Aarghh!  "Tachyons" were first taken seriously in modern times around 1970
when Gerald Weinberg brought them to the attention of the physics
community.  Almost every standard argument I hear for them is a repeat
of what he originally said.

As soon as one takes tachyons seriously, he has to deal with the purely
imaginary quantities that turn up as the value of various physical
quantities (proper time, perhaps mass, and so forth).  The conventional
way to do this is by one of a number of "reinterpretation" principles.

In 1970 I studied this concept and wrote a paper on it for my honors
research class.  I tried once to get the paper published but the referees
appeared not to understand it; since they were dependent on continued
interest on tachyons for their research funding and my paper demolished
the concept, I do not wonder that they refused to hear what I was saying.

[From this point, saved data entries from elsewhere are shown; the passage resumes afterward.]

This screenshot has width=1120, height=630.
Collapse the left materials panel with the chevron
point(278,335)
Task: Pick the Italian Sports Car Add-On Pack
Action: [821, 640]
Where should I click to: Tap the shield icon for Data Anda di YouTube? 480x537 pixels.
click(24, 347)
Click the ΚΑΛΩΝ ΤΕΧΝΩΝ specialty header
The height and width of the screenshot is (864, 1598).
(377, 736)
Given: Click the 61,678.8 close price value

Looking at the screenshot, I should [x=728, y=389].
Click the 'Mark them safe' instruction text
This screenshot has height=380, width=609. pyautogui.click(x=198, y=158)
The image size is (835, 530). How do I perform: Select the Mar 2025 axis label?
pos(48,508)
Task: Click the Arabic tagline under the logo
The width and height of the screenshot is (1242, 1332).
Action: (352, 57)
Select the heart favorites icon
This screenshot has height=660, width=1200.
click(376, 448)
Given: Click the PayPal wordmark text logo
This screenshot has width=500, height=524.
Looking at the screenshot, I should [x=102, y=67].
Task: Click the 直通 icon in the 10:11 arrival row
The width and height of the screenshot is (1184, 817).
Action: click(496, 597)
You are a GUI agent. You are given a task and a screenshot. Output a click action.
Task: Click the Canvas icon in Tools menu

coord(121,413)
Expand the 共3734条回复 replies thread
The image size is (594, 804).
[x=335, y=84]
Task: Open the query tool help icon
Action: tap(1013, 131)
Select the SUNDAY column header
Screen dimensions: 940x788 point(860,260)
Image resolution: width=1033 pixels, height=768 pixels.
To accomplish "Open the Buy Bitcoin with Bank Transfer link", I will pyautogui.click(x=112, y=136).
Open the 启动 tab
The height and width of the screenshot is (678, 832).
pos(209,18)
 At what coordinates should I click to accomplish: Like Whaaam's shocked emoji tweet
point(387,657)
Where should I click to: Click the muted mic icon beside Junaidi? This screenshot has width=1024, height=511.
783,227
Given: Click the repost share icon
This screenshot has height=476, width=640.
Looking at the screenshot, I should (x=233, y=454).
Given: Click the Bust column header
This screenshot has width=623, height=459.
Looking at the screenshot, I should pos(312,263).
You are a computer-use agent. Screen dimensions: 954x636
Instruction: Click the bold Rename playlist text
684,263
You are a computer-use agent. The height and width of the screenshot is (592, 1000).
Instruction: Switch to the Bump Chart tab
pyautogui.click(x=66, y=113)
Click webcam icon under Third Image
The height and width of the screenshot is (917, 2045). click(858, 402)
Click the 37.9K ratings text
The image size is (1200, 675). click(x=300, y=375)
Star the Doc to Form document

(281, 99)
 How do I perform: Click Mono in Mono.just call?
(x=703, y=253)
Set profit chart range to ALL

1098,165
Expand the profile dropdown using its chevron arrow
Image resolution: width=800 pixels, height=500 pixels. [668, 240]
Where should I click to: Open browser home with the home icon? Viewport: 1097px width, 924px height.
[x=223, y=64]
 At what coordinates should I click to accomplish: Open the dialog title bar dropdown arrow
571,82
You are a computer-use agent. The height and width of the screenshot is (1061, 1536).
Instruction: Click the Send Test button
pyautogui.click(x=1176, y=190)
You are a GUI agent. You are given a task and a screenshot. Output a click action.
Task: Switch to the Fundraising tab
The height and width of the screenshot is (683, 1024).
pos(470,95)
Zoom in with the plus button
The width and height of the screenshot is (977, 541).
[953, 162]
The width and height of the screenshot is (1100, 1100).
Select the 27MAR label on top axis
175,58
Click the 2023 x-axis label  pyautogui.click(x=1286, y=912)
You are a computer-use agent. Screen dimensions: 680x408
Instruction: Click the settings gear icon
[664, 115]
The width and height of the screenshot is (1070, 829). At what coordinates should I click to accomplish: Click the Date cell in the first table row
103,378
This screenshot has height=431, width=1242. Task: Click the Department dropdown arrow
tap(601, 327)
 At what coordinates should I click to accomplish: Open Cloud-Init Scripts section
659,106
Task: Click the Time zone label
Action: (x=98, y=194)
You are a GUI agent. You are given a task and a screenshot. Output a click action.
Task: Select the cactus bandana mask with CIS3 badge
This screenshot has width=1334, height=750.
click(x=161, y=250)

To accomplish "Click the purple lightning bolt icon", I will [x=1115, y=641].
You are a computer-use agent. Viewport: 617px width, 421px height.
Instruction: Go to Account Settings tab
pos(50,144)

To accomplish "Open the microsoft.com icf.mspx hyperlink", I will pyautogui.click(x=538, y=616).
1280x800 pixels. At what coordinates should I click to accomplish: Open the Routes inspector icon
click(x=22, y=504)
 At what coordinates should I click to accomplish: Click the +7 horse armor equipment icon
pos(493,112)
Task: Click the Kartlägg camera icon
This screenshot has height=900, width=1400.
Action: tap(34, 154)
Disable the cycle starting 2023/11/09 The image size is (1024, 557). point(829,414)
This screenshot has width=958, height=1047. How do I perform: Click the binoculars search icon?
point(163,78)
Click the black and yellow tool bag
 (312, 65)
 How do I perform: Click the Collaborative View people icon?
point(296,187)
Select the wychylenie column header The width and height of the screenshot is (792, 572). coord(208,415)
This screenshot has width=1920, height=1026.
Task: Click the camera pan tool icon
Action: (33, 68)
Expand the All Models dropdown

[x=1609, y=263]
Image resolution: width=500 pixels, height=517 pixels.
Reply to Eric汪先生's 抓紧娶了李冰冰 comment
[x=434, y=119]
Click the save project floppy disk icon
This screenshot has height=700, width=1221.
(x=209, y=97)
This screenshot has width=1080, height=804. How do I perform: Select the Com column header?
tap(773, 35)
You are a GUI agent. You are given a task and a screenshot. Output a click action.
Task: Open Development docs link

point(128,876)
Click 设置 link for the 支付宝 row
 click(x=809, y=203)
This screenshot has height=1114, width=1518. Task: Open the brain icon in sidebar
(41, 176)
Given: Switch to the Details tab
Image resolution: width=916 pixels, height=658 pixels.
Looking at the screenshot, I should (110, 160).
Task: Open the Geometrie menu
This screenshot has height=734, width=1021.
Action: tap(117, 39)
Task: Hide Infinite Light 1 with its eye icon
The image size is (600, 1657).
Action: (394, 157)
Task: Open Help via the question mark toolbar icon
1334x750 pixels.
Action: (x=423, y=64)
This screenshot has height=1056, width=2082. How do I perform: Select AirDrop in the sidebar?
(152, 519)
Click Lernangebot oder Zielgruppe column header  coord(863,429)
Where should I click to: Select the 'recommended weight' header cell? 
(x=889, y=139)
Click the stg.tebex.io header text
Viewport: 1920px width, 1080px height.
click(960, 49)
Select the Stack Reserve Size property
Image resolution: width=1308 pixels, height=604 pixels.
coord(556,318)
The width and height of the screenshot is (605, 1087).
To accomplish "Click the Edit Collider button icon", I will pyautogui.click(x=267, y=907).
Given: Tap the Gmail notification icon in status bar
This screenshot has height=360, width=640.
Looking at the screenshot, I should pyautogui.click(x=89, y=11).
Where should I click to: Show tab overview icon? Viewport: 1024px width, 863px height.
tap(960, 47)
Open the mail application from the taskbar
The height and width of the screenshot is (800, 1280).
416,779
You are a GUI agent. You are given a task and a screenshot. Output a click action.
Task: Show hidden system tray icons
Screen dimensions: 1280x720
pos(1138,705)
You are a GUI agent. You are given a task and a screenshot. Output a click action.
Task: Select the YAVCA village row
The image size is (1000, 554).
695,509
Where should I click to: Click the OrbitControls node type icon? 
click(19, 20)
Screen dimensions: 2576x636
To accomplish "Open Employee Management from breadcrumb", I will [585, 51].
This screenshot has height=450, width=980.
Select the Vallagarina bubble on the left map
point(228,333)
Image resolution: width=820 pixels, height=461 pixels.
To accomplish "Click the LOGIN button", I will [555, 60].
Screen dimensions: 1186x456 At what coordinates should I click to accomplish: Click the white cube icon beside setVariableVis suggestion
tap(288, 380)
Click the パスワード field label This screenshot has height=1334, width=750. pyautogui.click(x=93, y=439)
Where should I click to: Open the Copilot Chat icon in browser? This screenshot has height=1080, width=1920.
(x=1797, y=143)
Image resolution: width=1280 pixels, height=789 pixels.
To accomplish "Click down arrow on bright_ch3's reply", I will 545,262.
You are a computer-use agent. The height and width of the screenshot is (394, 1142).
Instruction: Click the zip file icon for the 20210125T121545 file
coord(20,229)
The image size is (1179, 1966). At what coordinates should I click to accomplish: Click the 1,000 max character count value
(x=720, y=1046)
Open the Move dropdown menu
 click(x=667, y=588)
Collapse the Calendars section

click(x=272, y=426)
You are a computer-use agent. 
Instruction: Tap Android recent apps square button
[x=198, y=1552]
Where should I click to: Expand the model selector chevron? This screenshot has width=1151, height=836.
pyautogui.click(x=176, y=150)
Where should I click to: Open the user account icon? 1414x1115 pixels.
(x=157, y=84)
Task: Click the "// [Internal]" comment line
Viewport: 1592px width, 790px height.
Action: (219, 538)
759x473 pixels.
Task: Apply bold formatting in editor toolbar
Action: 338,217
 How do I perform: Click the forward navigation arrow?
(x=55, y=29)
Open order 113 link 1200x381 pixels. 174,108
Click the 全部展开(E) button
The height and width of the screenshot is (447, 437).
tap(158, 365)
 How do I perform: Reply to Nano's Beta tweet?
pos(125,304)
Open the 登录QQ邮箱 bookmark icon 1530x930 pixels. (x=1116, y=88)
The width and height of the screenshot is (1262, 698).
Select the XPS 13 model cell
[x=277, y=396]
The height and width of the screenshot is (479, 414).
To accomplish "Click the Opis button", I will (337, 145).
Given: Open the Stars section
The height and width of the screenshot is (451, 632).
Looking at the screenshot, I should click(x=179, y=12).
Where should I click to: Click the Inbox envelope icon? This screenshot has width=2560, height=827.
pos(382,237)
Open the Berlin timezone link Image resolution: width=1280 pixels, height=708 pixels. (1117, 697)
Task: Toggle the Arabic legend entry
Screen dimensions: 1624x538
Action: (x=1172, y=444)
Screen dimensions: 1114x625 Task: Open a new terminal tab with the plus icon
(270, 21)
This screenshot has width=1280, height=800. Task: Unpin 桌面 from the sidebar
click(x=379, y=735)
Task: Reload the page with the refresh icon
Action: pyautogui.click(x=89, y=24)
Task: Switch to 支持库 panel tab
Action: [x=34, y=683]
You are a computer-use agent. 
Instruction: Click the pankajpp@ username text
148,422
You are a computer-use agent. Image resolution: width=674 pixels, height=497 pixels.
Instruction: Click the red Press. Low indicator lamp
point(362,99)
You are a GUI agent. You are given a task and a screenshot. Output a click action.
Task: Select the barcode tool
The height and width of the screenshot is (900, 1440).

Basically, what I discovered was that when one carefully analyzes the
physical meaning of faster-than-light motion, it turns out to be just
another (rather peculiar) way of describing precisely the same phenomenon
as slower-than-light motion.  I have twice posted the demonstration of
this to this newsgroup, so I will spare everyone and not do so now.

As far as I know, the physics community at large still believes in the
possibility of tachyons as something special, although they have never
been able to detect them (e.g. by Cerenkov radiation).